*WORKING DATA*:

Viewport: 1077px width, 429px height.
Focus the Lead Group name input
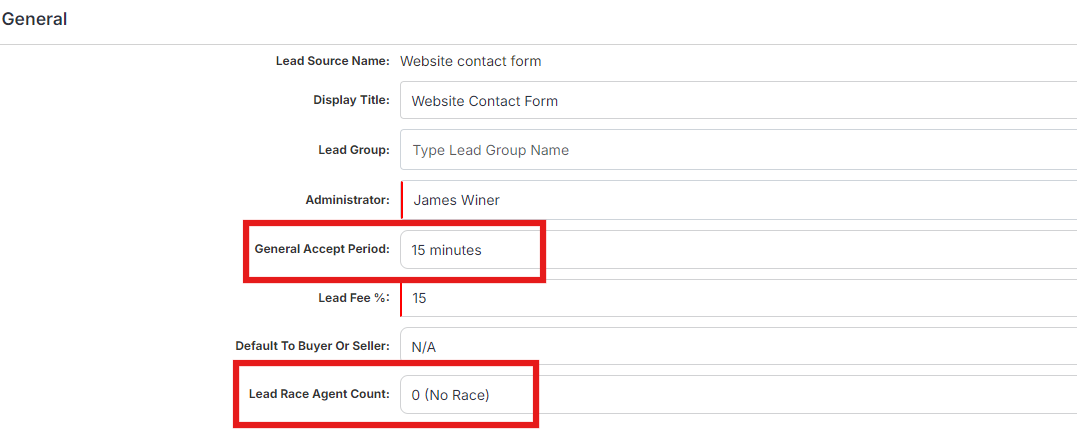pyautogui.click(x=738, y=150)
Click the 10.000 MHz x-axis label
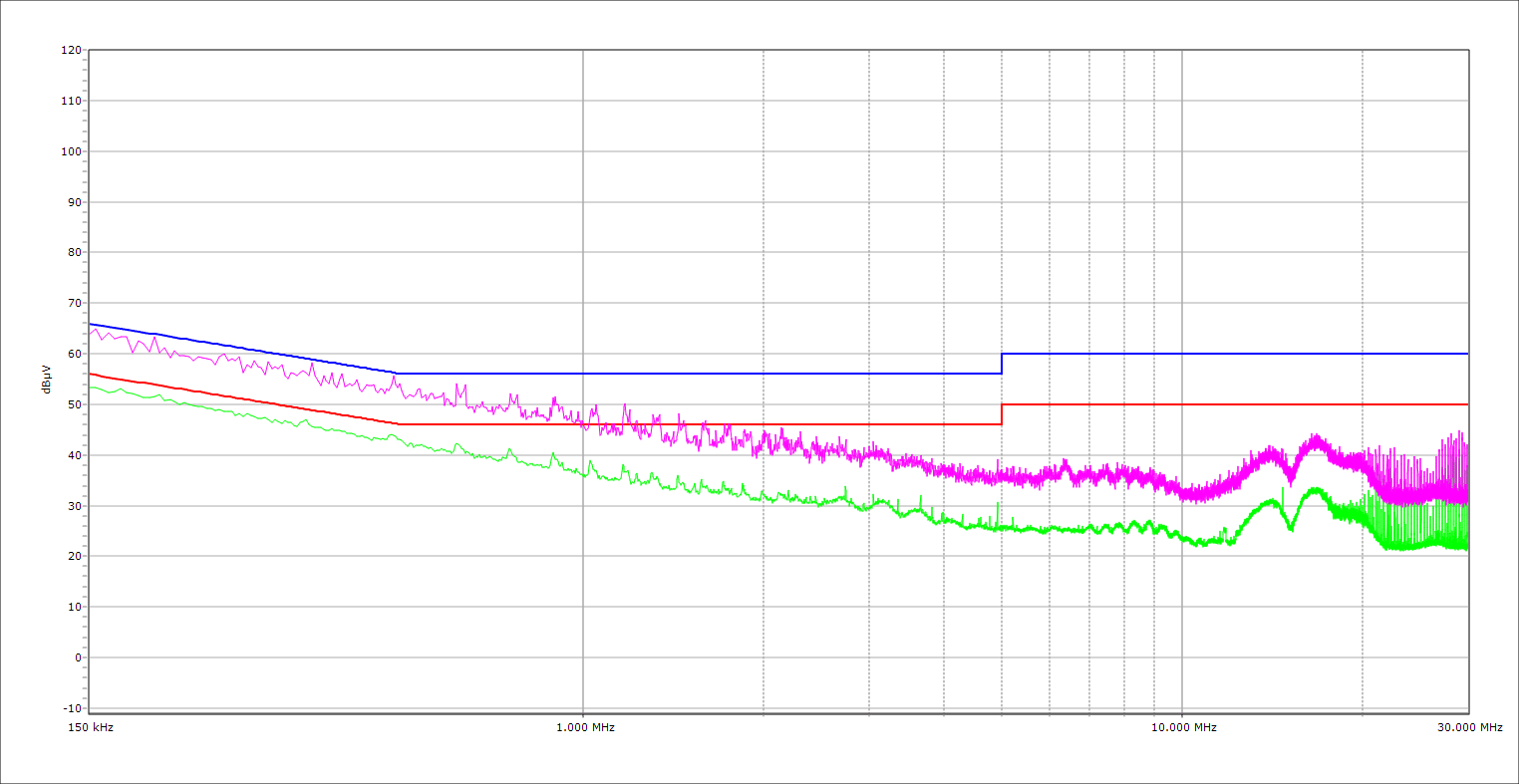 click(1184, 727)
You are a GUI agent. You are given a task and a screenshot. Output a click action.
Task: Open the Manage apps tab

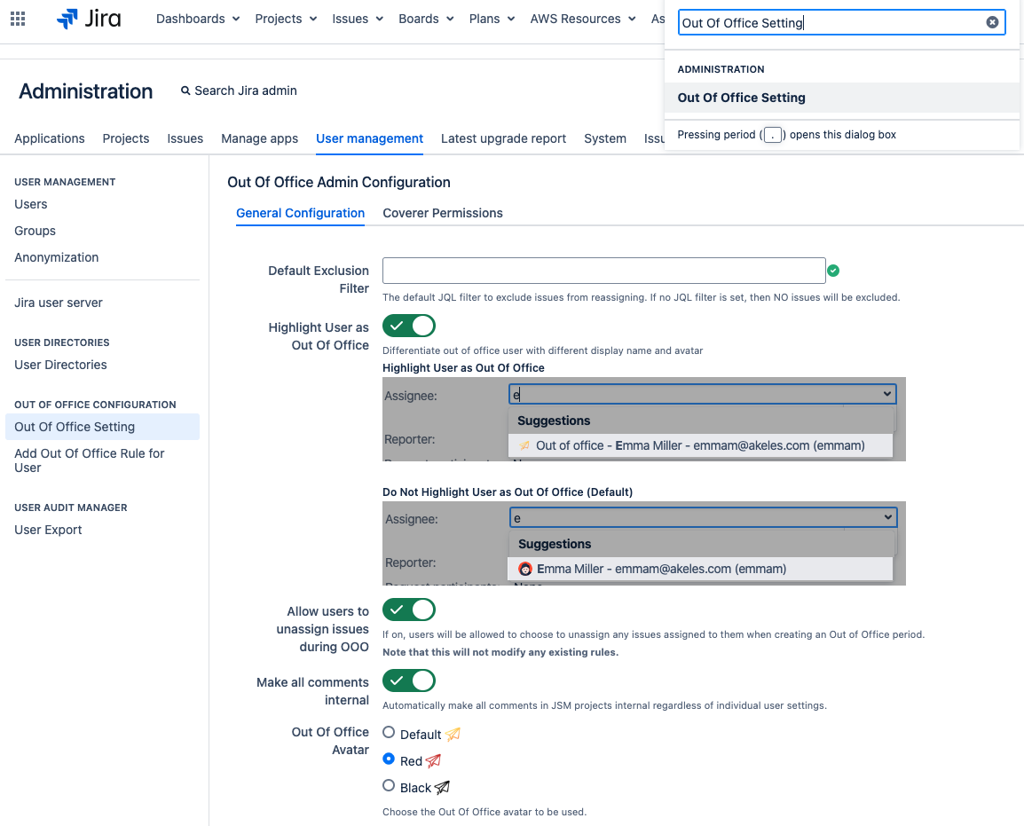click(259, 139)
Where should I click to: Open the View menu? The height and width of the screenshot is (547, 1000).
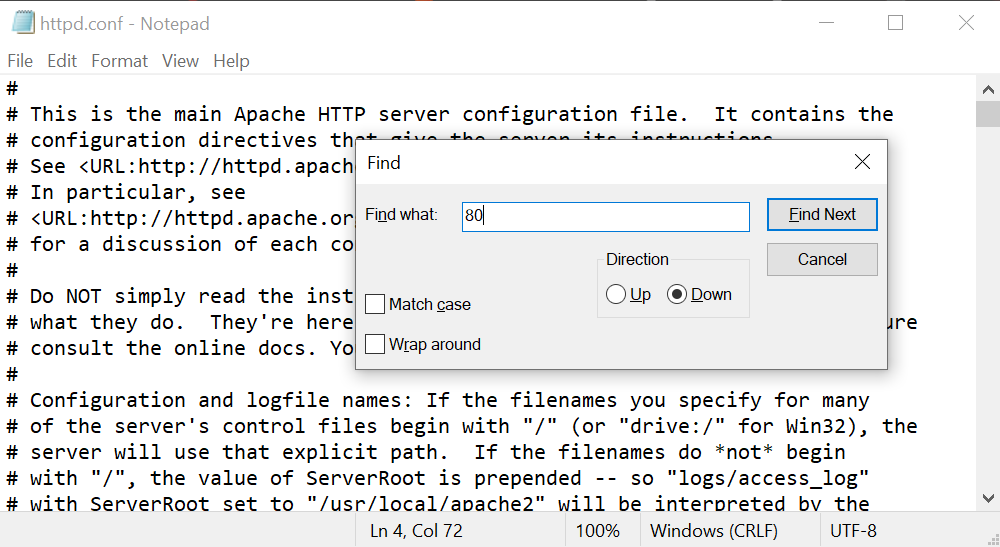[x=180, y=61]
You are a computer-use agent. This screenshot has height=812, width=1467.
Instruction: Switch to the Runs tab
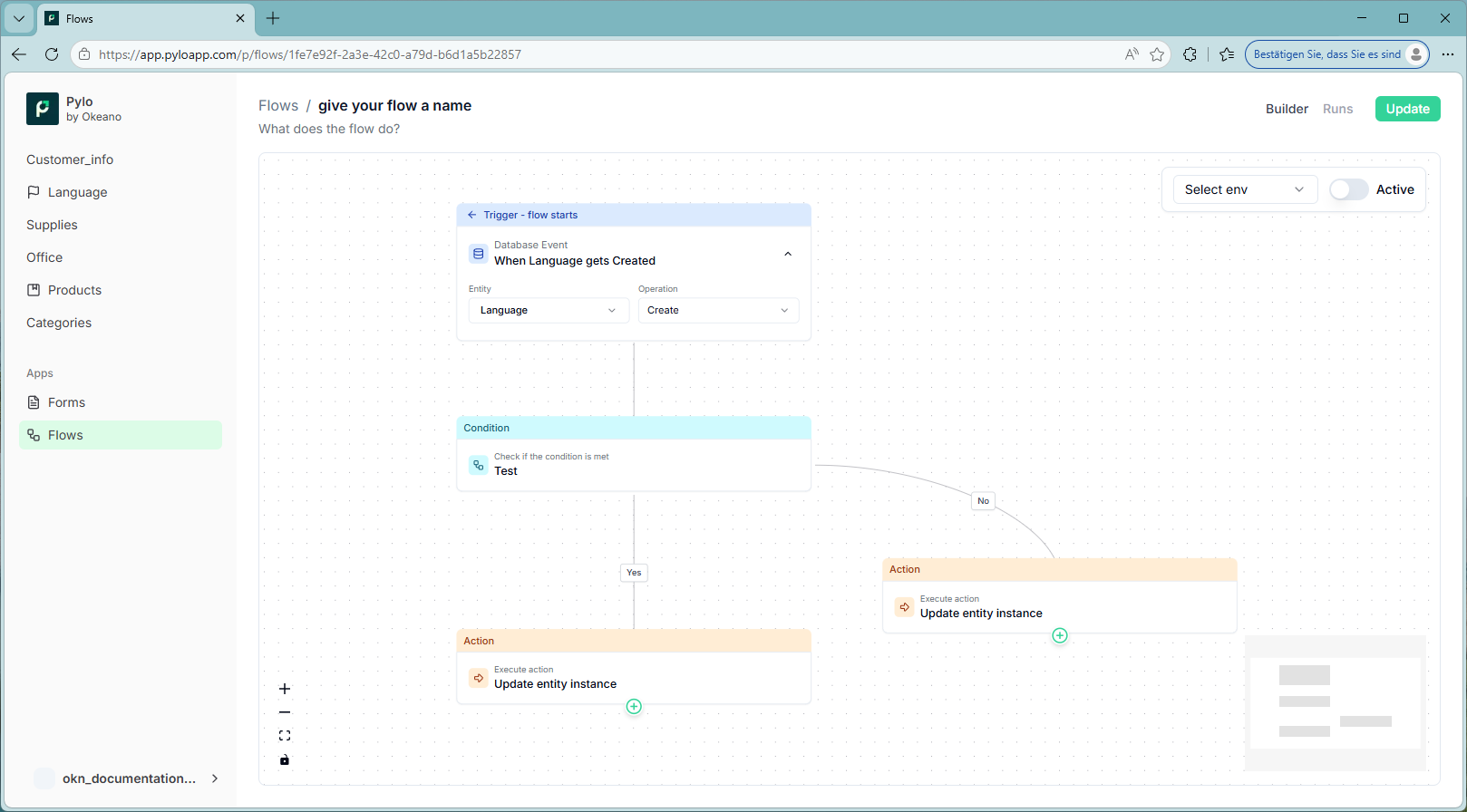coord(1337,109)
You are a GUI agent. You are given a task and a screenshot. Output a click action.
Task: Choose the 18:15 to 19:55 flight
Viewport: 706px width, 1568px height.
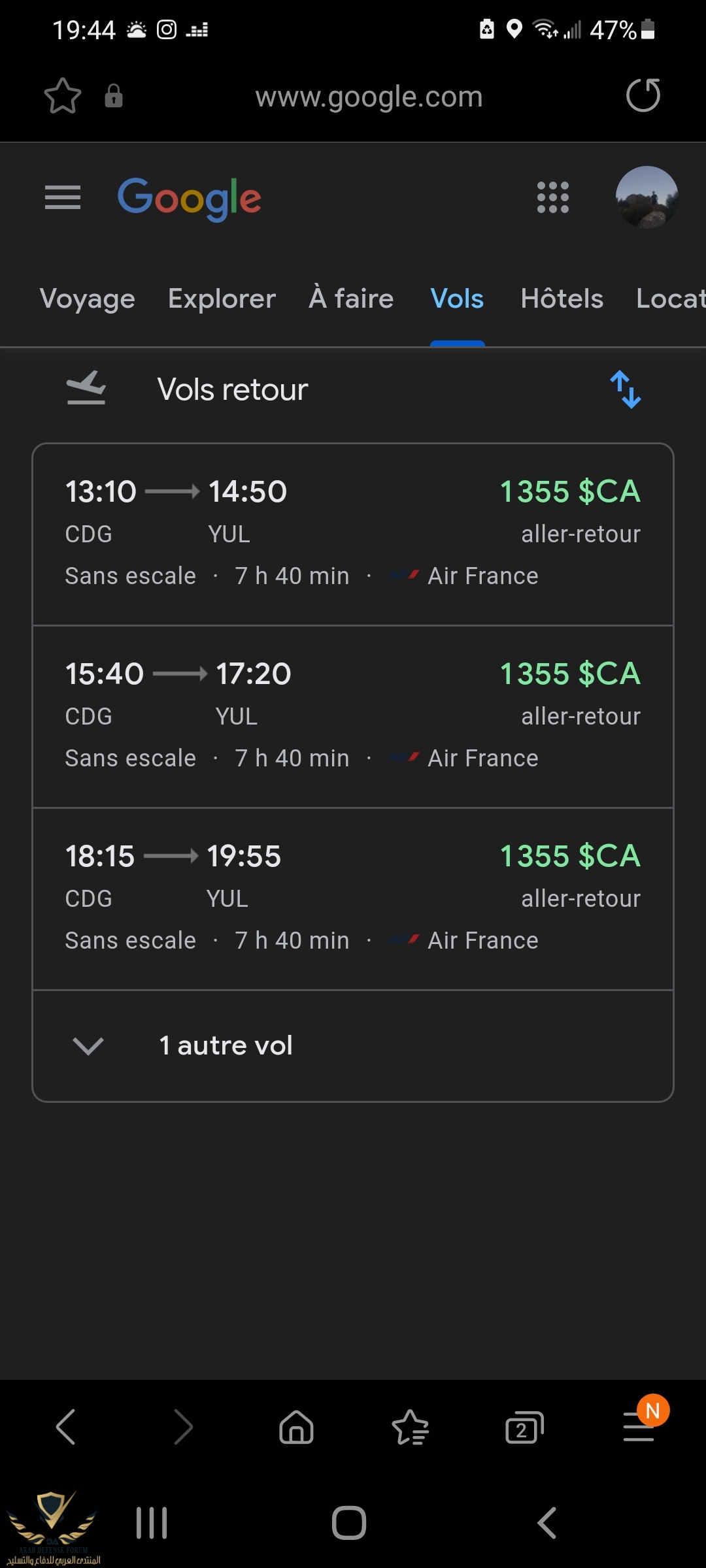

*TASK GOAL*:
Reproduce, word for word, every line from the one that contains "Task: Choose the 18:15 to 19:55 flight" to the end of the data, including both ends; omit all pictures.

*SOLUTION TO THE EXERCISE*:
Task: Choose the 18:15 to 19:55 flight
Viewport: 706px width, 1568px height.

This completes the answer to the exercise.